__Article__
Basis of Accounting - The records of the District are maintained on the
modified accrual basis of accounting. Under this method, revenues are
generally recognized in the period they become measurable and available,
and expenditures are generally recognized when the obligation is incurred
except for interest on long-term debt which is recognized as an
expenditure when due. Substantially all revenues are susceptible to
accrual.
Budgets and Budgetary Accounting - The Board of Directors of the District
adopts an annual operating budget on or before March 31 for the ensuing
fiscal year. The Board of Directors may amend the budget by resolution
during the fiscal year. All appropriations lapse at the end of the fiscal
year. The budget is presented on a basis consistent with generally
accepted accounting principles.
Agency Fund - The Agency Fund accounts for the assets of the District's
deferred compensation plan which are held by the District as an agent for
its employees.
General Fixed Assets - Land, equipment, structures and improvements
purchased by the District are stated at cost in the general fixed asset
group of accounts. Assets donated to the District are stated at their
estimated fair market value as of the date received. Depreciation is not
recorded for fixed assets.

__Available data__
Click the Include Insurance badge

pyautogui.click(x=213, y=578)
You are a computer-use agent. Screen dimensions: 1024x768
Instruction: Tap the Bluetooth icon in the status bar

__Task objective__
Extract the full text above on the District's accounting policies, reproducing every word unchanged.

__Response for this exercise__
Basis of Accounting - The records of the District are maintained on the
modified accrual basis of accounting. Under this method, revenues are
generally recognized in the period they become measurable and available,
and expenditures are generally recognized when the obligation is incurred
except for interest on long-term debt which is recognized as an
expenditure when due. Substantially all revenues are susceptible to
accrual.
Budgets and Budgetary Accounting - The Board of Directors of the District
adopts an annual operating budget on or before March 31 for the ensuing
fiscal year. The Board of Directors may amend the budget by resolution
during the fiscal year. All appropriations lapse at the end of the fiscal
year. The budget is presented on a basis consistent with generally
accepted accounting principles.
Agency Fund - The Agency Fund accounts for the assets of the District's
deferred compensation plan which are held by the District as an agent for
its employees.
General Fixed Assets - Land, equipment, structures and improvements
purchased by the District are stated at cost in the general fixed asset
group of accounts. Assets donated to the District are stated at their
estimated fair market value as of the date received. Depreciation is not
recorded for fixed assets.